Article by Anthony Leong © Copyright 1999


This article appeared in Issue 18 of Frontier, Australia's sci-fi media magazine

Frontier magazine

We see them every time we turn on the television to watch the latest episode of "Star Trek: Voyager" or "The X-Files". We see them so often in sci-fi and horror movies that we hardly notice them anymore and often take them for granted. If you look closely at your average sci-fi and horror television shows and movies, you will notice that writers, producers, and directors rely on a number of narrative 'shortcuts' when telling a story-- little cheats and tricks in plot and production design that have little bearing on reality. These conventions and contrivances arise from the need to tell a story as quickly as possible and as cheaply as possible (one might also add 'with as little creativity as possible' to the list), and can be attributed to one of three reasons: economy of storytelling, production constraints, and just plain laziness.

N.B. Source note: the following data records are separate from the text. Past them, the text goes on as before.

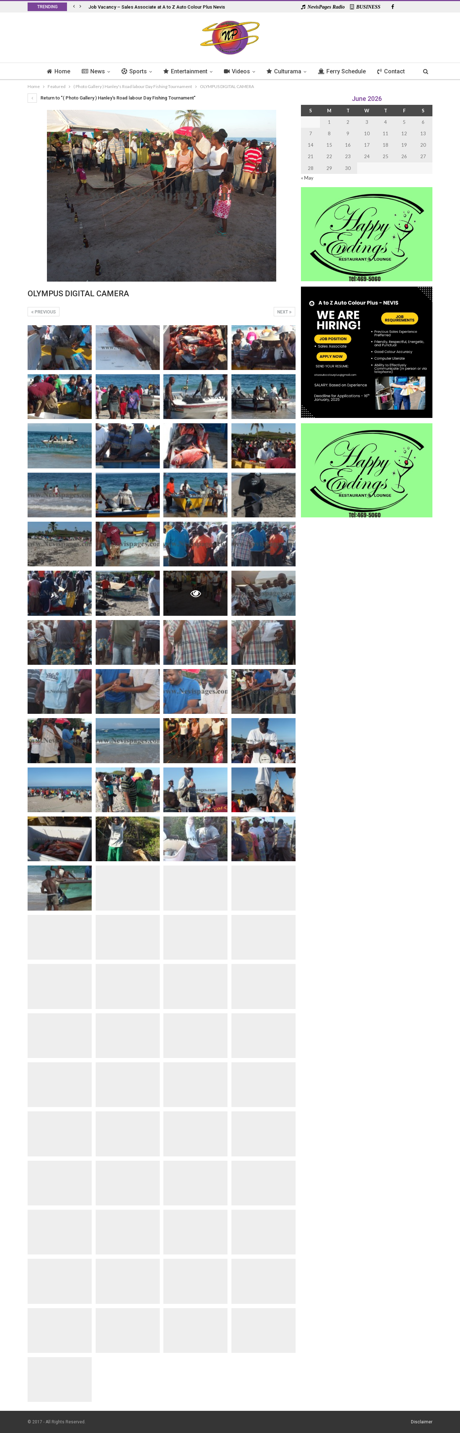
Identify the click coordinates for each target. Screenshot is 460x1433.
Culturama (285, 71)
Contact (394, 71)
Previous (43, 312)
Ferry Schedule (344, 71)
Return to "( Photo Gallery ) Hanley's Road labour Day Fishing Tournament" (112, 98)
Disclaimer (421, 1421)
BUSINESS (365, 7)
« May (307, 178)
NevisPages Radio (323, 7)
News (90, 71)
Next (284, 312)
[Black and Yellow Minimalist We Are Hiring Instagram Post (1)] (366, 351)
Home (54, 71)
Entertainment (185, 71)
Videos (237, 71)
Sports (132, 71)
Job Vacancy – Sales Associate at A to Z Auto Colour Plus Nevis (156, 7)
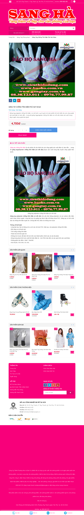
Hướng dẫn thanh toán (16, 392)
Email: (22, 412)
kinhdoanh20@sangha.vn (32, 412)
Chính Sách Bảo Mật (49, 368)
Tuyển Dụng (13, 376)
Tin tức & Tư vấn (60, 32)
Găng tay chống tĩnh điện (17, 147)
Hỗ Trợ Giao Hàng (15, 384)
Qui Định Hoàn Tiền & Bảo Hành (19, 387)
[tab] (42, 143)
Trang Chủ (13, 368)
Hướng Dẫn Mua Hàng (16, 389)
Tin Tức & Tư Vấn (15, 374)
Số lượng (11, 130)
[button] (42, 143)
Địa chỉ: (22, 405)
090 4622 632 (36, 32)
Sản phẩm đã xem (19, 33)
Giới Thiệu (13, 371)
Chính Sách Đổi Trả (48, 371)
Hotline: (22, 407)
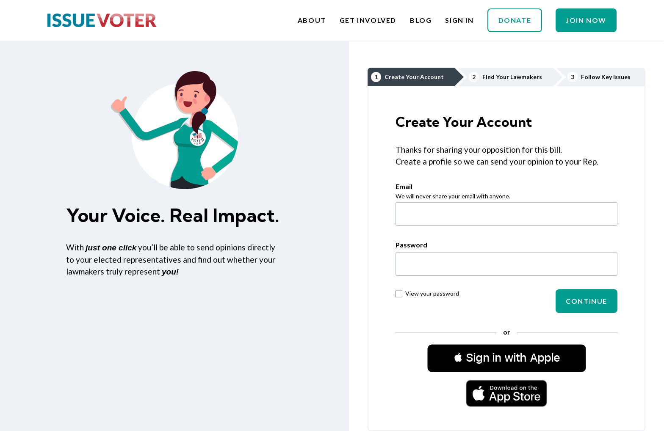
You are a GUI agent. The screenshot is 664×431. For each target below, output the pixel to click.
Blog (421, 20)
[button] (506, 357)
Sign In (459, 20)
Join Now (586, 20)
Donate (514, 20)
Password (411, 245)
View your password (427, 293)
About (312, 20)
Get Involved (368, 20)
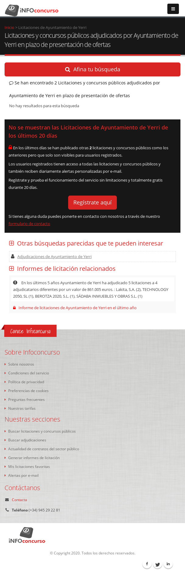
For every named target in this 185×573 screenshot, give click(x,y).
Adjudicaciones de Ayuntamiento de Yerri (51, 256)
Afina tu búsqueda (92, 69)
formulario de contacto (29, 223)
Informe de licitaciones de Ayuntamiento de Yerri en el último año (75, 307)
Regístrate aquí (92, 202)
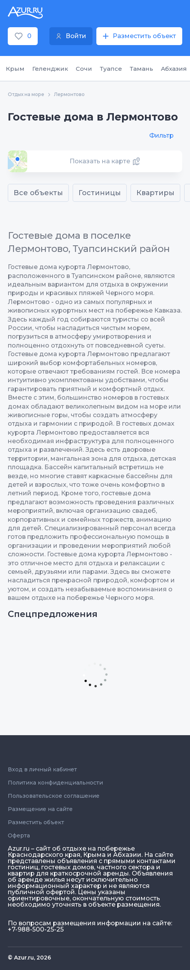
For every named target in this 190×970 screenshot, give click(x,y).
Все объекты (38, 193)
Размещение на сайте (40, 809)
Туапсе (111, 68)
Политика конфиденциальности (55, 782)
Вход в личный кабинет (42, 769)
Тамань (141, 68)
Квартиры (155, 193)
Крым (15, 68)
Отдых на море (26, 94)
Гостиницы (99, 193)
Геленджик (50, 68)
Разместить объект (36, 822)
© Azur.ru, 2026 (29, 957)
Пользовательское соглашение (53, 795)
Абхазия (174, 68)
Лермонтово (69, 94)
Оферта (19, 835)
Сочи (84, 68)
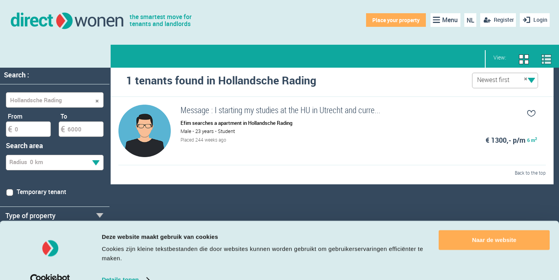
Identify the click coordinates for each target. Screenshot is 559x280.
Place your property (394, 20)
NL (468, 20)
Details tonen (120, 264)
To (64, 116)
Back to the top (530, 176)
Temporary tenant (36, 191)
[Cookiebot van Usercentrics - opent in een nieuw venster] (50, 265)
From (15, 116)
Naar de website (494, 225)
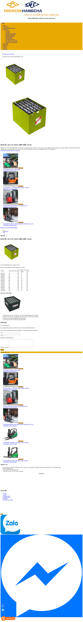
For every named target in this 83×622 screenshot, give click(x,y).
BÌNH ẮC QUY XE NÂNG (11, 42)
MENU (3, 23)
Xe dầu (4, 495)
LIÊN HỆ (5, 49)
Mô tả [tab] (4, 230)
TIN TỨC (5, 47)
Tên (2, 332)
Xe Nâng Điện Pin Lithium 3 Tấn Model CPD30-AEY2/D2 (15, 462)
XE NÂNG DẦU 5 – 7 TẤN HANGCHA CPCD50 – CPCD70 (16, 187)
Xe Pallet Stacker (6, 498)
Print (19, 150)
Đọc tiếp (15, 170)
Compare (8, 150)
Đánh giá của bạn (4, 337)
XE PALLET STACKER (11, 33)
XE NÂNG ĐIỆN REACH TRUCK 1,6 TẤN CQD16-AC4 (15, 205)
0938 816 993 (42, 21)
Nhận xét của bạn (5, 348)
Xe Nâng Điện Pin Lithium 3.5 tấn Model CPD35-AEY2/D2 (16, 444)
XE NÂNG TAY (9, 38)
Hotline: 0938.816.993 (7, 470)
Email (2, 335)
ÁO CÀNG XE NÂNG (10, 39)
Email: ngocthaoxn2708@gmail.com (10, 471)
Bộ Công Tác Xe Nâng (8, 501)
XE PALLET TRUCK (10, 34)
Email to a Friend (14, 150)
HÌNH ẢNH (5, 43)
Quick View (20, 168)
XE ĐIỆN (8, 32)
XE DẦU (7, 31)
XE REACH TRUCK (10, 36)
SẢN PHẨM (5, 29)
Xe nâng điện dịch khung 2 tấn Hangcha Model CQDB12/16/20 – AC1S (18, 223)
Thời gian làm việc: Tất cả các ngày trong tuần (13, 472)
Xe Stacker (5, 500)
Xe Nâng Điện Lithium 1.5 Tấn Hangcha (11, 169)
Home (4, 25)
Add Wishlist (3, 150)
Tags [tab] (4, 232)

Economy of storytelling refers to providing only the necessary details or making certain assumptions to move a story forward, instead of bogging down each scene with unnecessary action or dialogue. This is why that in movies and television shows, characters will usually find a parking space right in front of the building they are going to (unless the search for a parking spot is the point of the scene), that every apartment in Paris will have an unobstructed view of the Eiffel Tower, and the watches of all characters are perfectly synchronized. This is also the reason why the villains of the James Bond movies, after having captured the titular secret agent, will go to great pains to explain away their elaborate scheme so that the audience is 'reminded' just how evil they are.

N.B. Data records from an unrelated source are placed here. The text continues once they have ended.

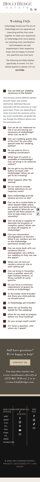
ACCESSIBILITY (22, 464)
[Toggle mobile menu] (36, 9)
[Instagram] (20, 422)
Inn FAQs (19, 70)
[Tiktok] (34, 424)
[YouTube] (20, 430)
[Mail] (20, 434)
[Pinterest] (20, 426)
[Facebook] (20, 418)
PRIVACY (8, 464)
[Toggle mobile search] (31, 9)
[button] (20, 91)
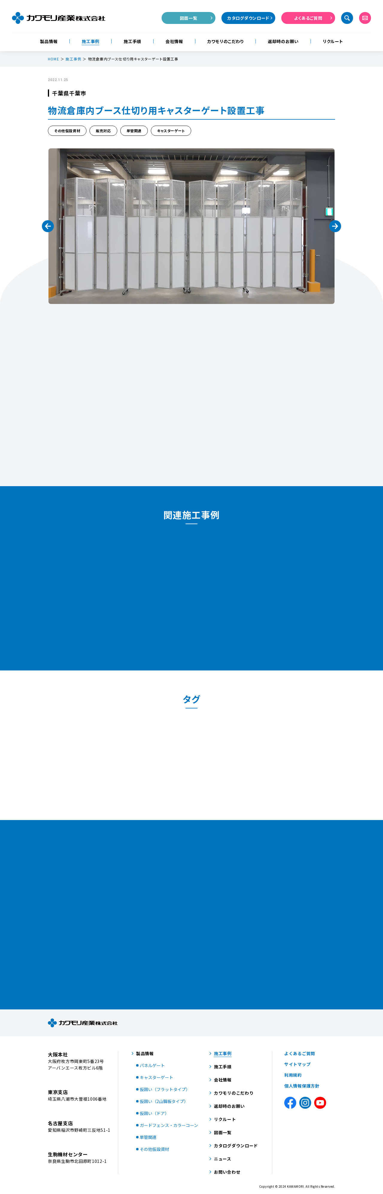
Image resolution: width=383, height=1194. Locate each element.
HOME (53, 59)
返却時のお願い (283, 41)
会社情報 (174, 41)
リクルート (333, 41)
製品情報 (49, 41)
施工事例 (90, 41)
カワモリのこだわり (225, 41)
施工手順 (132, 41)
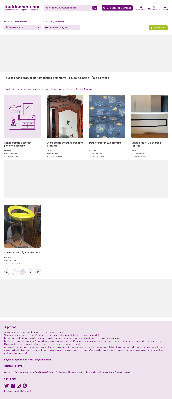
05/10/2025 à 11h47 (54, 157)
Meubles (50, 151)
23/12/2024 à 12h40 (12, 263)
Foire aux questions (23, 372)
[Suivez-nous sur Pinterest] (25, 387)
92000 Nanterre (10, 154)
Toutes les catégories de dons (34, 89)
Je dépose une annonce (117, 7)
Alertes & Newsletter (102, 372)
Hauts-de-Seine (74, 89)
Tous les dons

Production constraints are also another reason for the odd rules you find in movies and television shows. Everything you show the audience has a price tag attached, and by removing unnecessary characters or props, a producer can tell a story with the least outlay of cash. This is the reason why artificial gravity is so prevalent in outer space adventures, since it would be too expensive to simulate weightlessness (and in certain movies, may even stretch the acting abilities of the cast). In addition, because cameras require an unobstructed view of the action, you'll notice that cars in certain movies will lack rearview mirrors, which would otherwise cover an actor's face). Similarly, the majority of the apartments seen on television and in the movies are extremely spacious (providing room for the production crew to work), even if the character has a low-paying job and could not possibly afford such a place.

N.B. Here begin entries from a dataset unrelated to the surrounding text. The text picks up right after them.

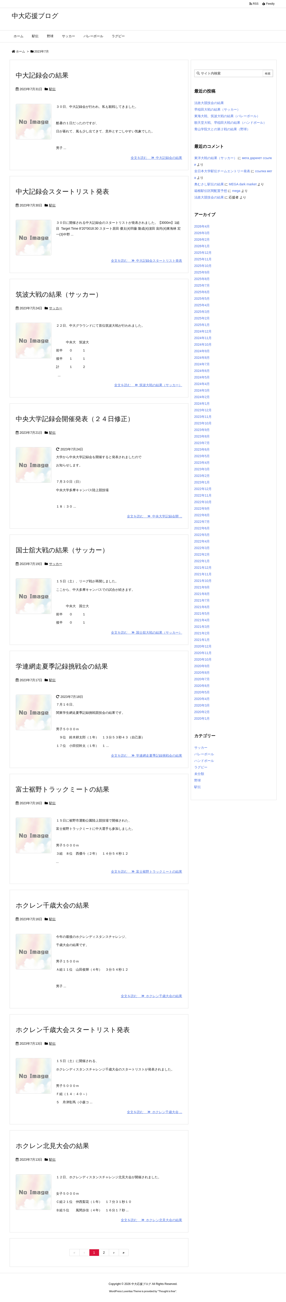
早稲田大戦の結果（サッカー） (217, 109)
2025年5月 (202, 298)
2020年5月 (202, 692)
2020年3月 (202, 705)
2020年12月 (203, 646)
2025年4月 (202, 305)
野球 (197, 780)
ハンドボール (204, 761)
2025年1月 (202, 325)
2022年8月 (202, 515)
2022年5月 (202, 535)
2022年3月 (202, 548)
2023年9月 (202, 430)
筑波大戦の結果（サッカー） (59, 294)
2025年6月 (202, 292)
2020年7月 (202, 679)
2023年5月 (202, 456)
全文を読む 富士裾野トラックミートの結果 (146, 871)
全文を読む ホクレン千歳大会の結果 (151, 996)
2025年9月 (202, 272)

Finally, there is 'just plain laziness'. As a quick look at your local megaplex theatre will tell you, Hollywood is short on original ideas, since it is often easier to recycle something. Hence, writers and directors 'borrow' bits of dialogue or concise visual statements from other films and television shows instead of finding a new means of conveying the same thought. As a result, skydivers and paratroopers always make snide remarks about 'jumping out of a perfectly good airplane', noises in dark houses or alleyways are always caused by cats, cops tend to die just a few days before retirement, and the poignancy of a plane crash is often highlighted by a child's doll (appropriately charred) amidst the wreckage.